Governadoria encaminha mais três vetos integrais para a Assembleia Legislativa
A Assembleia Legislativa recebeu nos últimos dias três vetos integrais da Governadoria sobre projetos de lei de autoria parlamentar. As matérias, devidamente lidas em Plenário, foram encaminhadas para a Comissão de Constituição, Justiça e Redação (CCJ), onde serão apreciadas.

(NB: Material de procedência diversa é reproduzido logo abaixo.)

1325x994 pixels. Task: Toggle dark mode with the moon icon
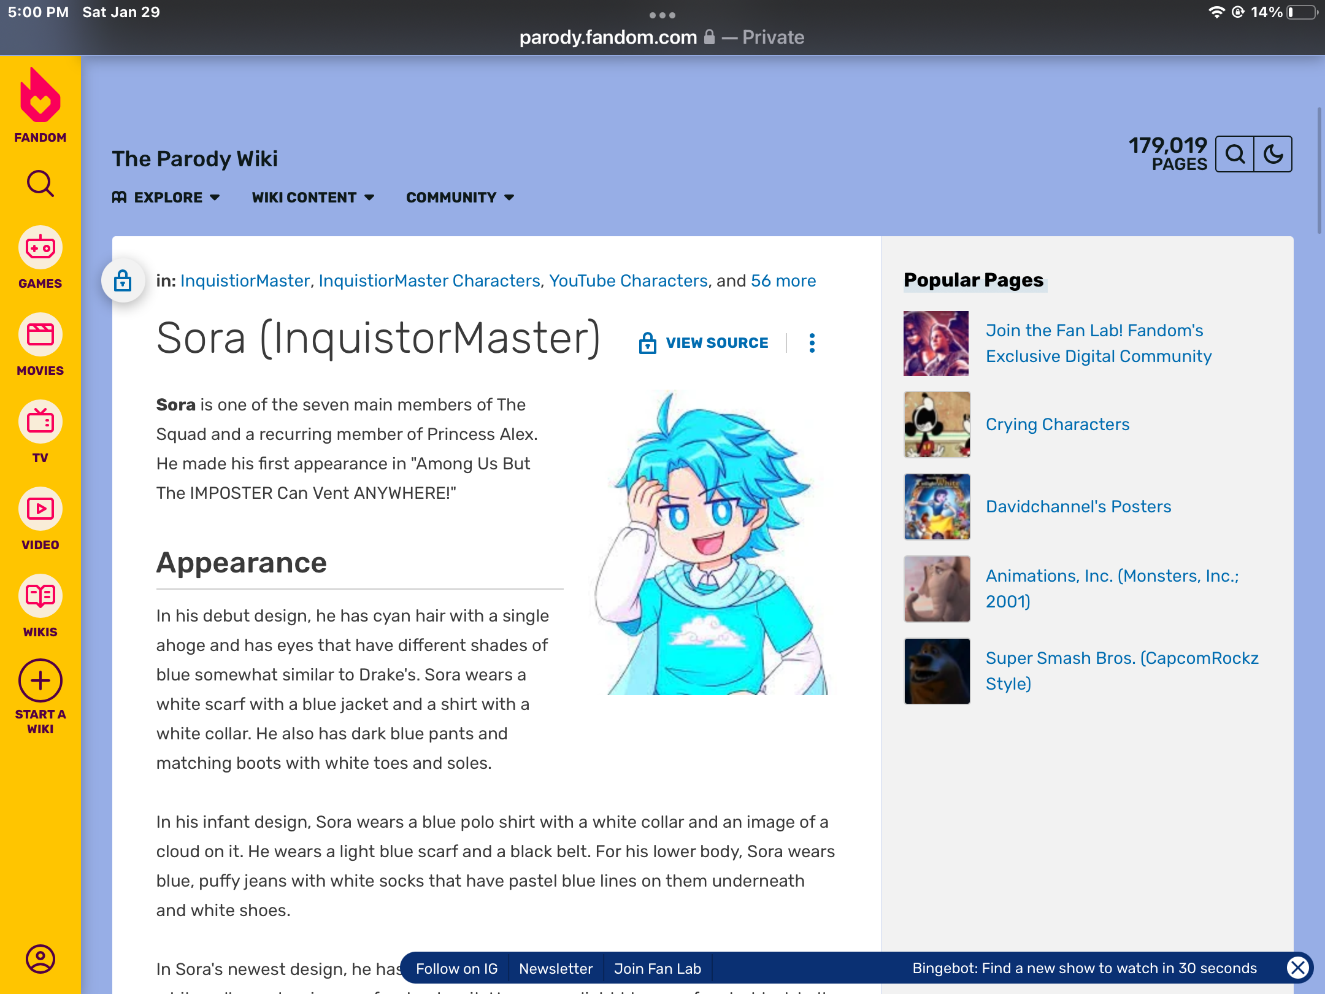1273,154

O primeiro processo, de nº 1.129/2012, veta integralmente o autógrafo de lei nº 6, de 16 de fevereiro de 2012. A matéria obriga os hospitais da rede pública e privada do Estado a adaptar, no mínimo, 5% das acomodações destinadas às internações para uso das pessoas portadoras de deficiência ou com mobilidade reduzida. A propositura era do deputado Mauro Rubem (PT).

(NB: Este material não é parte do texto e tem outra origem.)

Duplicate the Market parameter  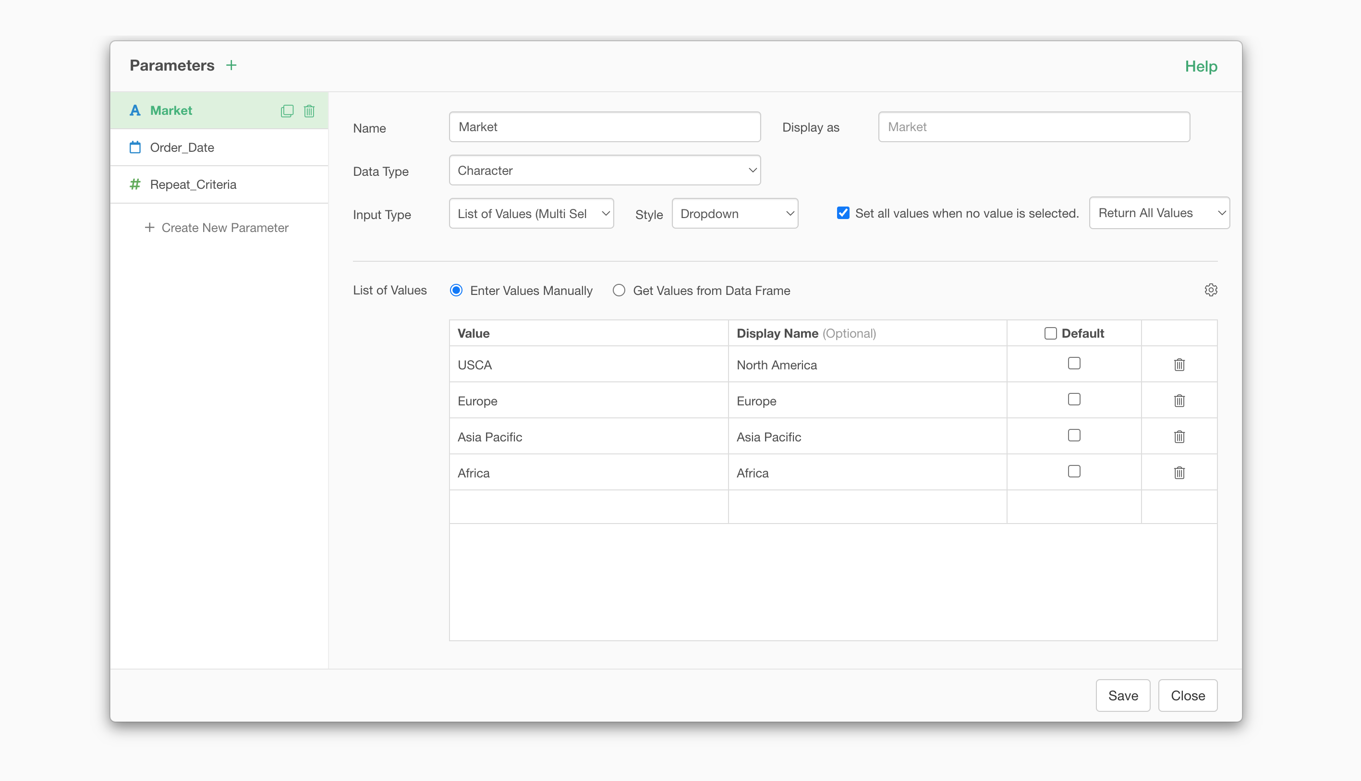tap(287, 110)
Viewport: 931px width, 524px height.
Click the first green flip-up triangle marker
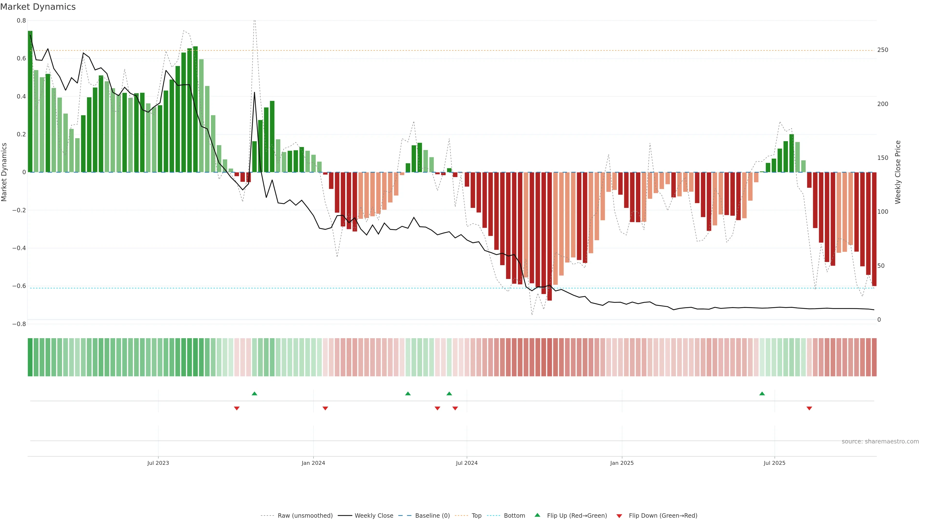254,393
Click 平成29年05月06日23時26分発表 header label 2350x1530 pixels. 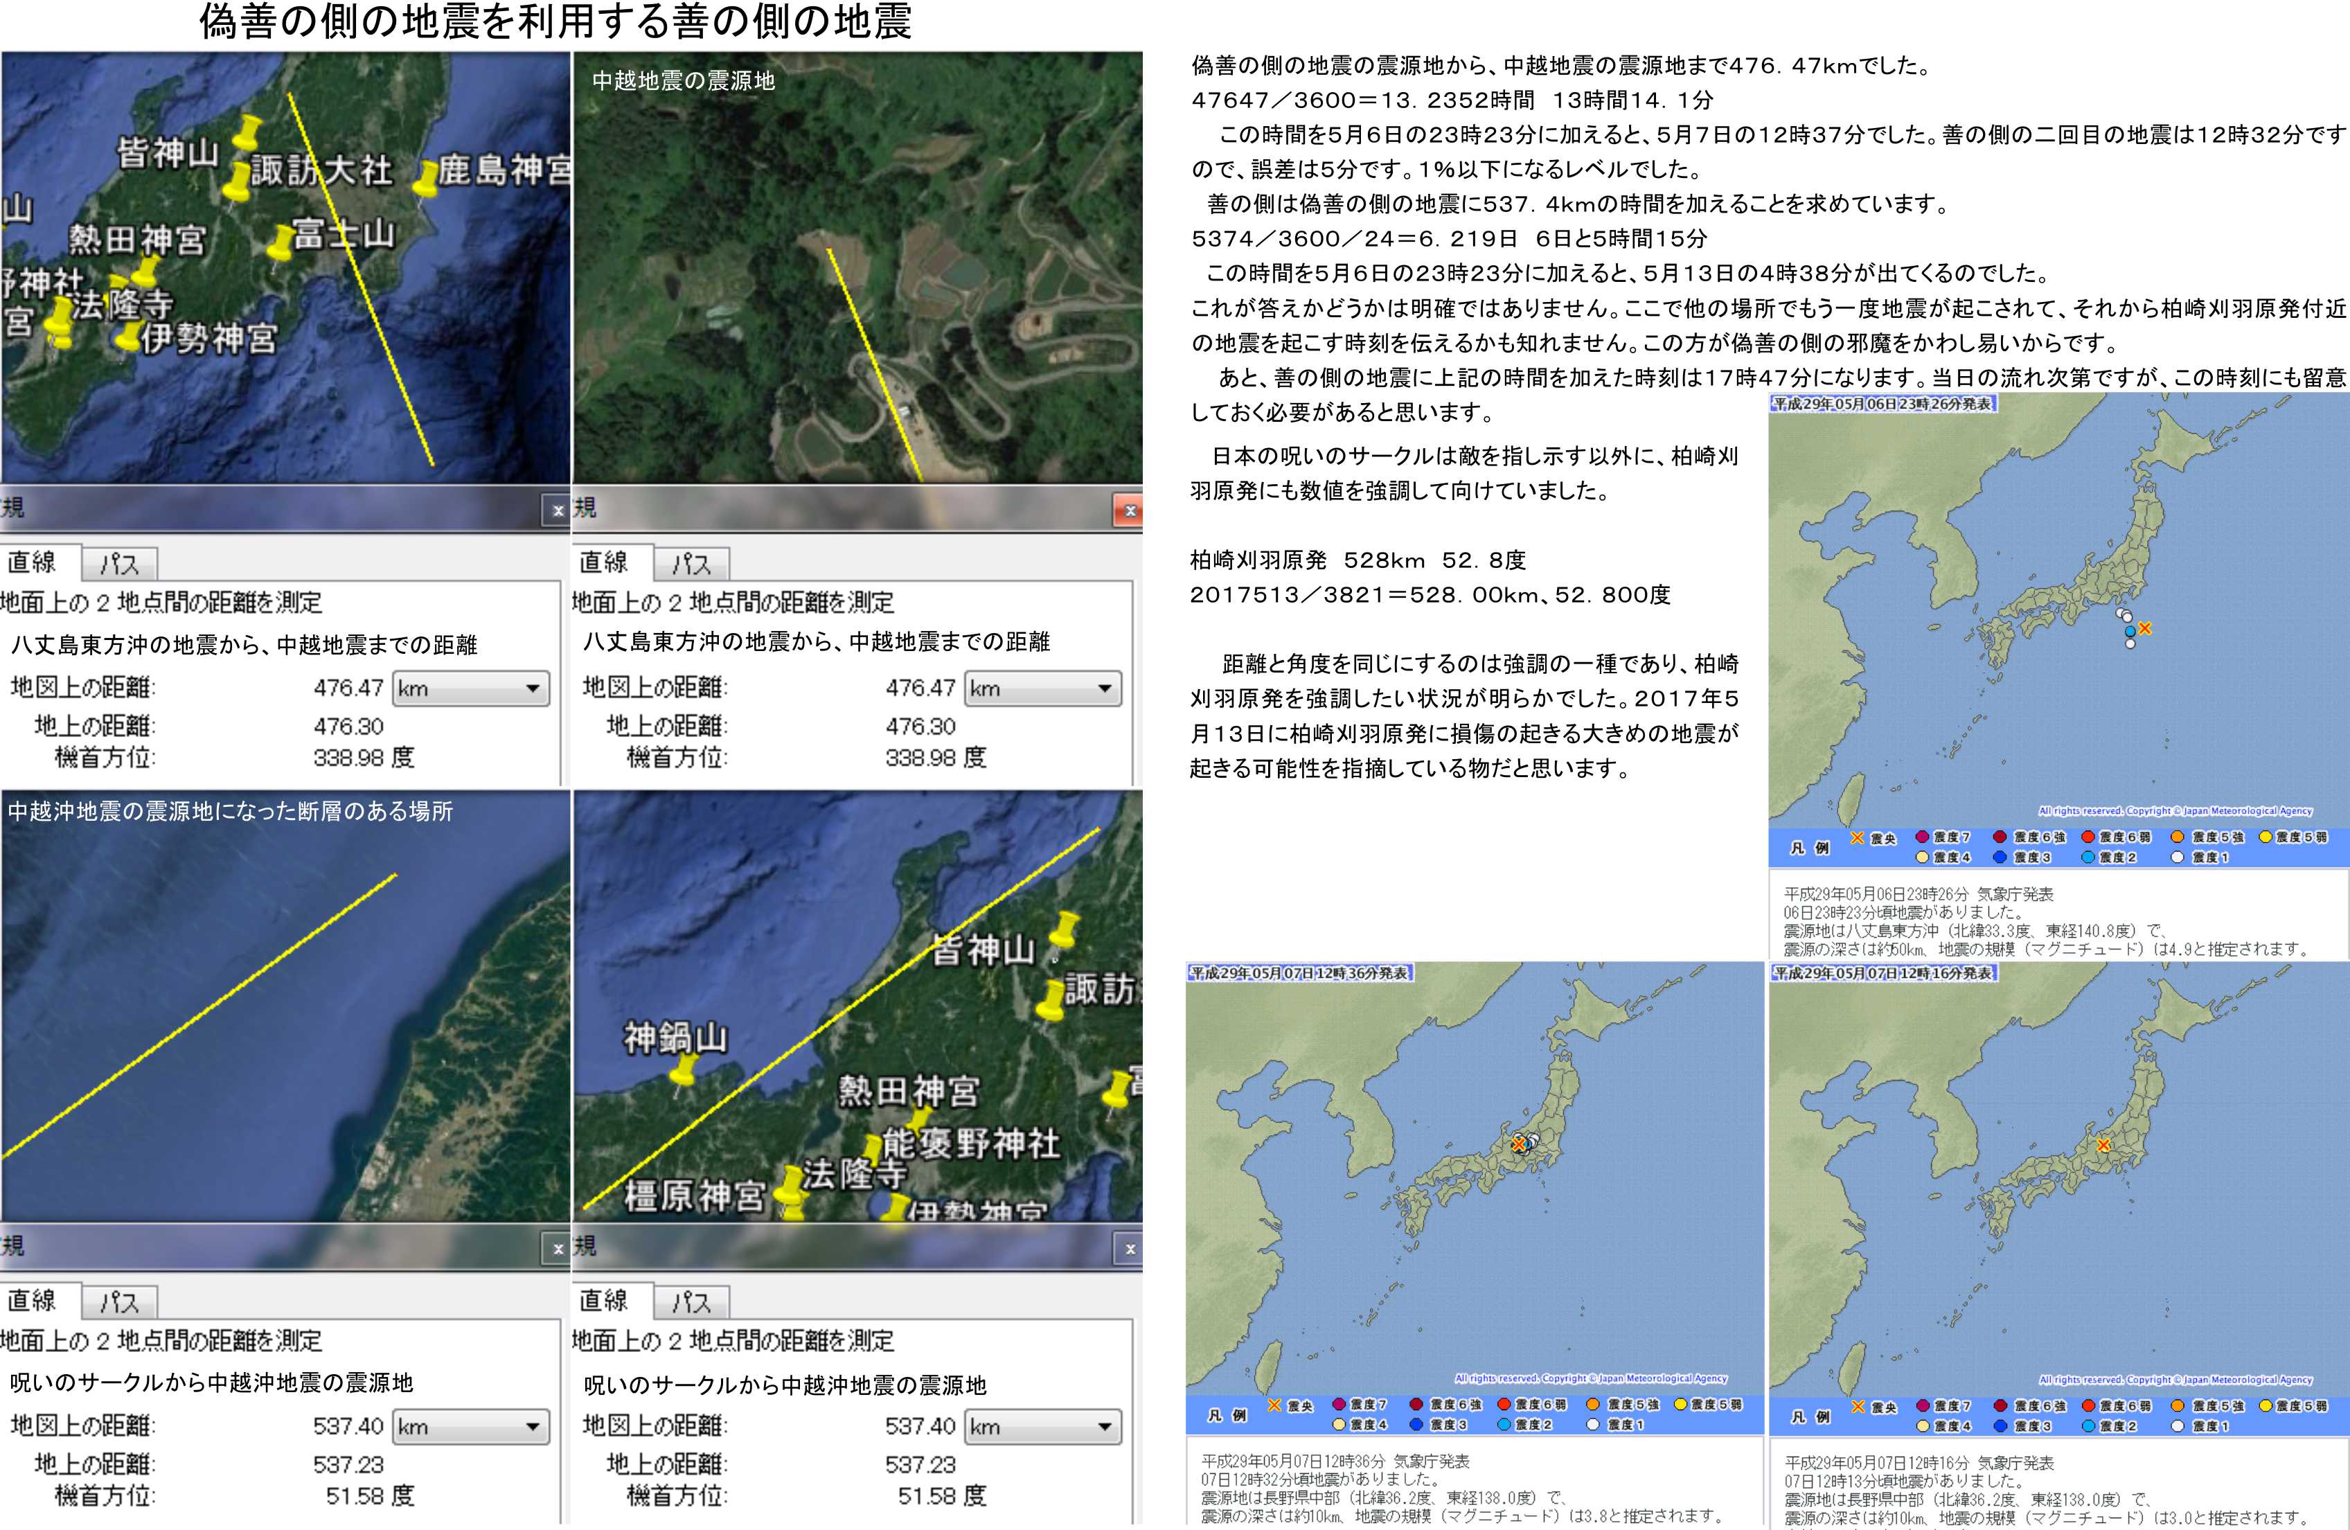[x=1883, y=404]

Nas razões do veto, a Governadoria argumenta quanto à inconstitucionalidade de seus dispositivos, em particular o de violar competência privativa do Executivo. De acordo com o texto, tal diploma somente poderia ser proposto pelo Governador.
O segundo processo, de nº 1.207/2012, veta integralmente o autógrafo de lei nº 12, de 29 de fevereiro de 2012. A matéria em questão altera a Lei nº 15.140, de 5 de abril de 2005, que torna obrigatória a identificação do recém-nascido e de sua mãe pelos hospitais e maternidades das redes públicas e privadas do Estado de Goiás. A propositura era do deputado licenciado Henrique Arantes (PTB).
Nas razões do veto, a Governadoria argumenta que a lei em questão contraria dispositivo da Lei de Responsabilidade Fiscal (LRF), por não apresentar o impacto orçamentário-financeiro no exercício em que deva entrar em vigor e nos dois seguintes.
O terceiro processo, de nº 1.206/2012, veta integralmente o autógrafo de lei nº 11, de 29 de fevereiro de 2012. A matéria em questão dispõe sobre a aquisição de produtos alimentícios destinados à merenda das escolas estaduais de Goiás. A propositura era do deputado Iso Moreira (PSDB).
Nas razões do veto, a Governadoria, por meio de parecer da Secretaria da Casa Civil, argumenta que o "propósito do legislador é inócuo". De acordo com o texto, não há vício de iniciativa nem inconstitucionalidade, porém já existe matéria similar na legislação federal que versa sobre o tema.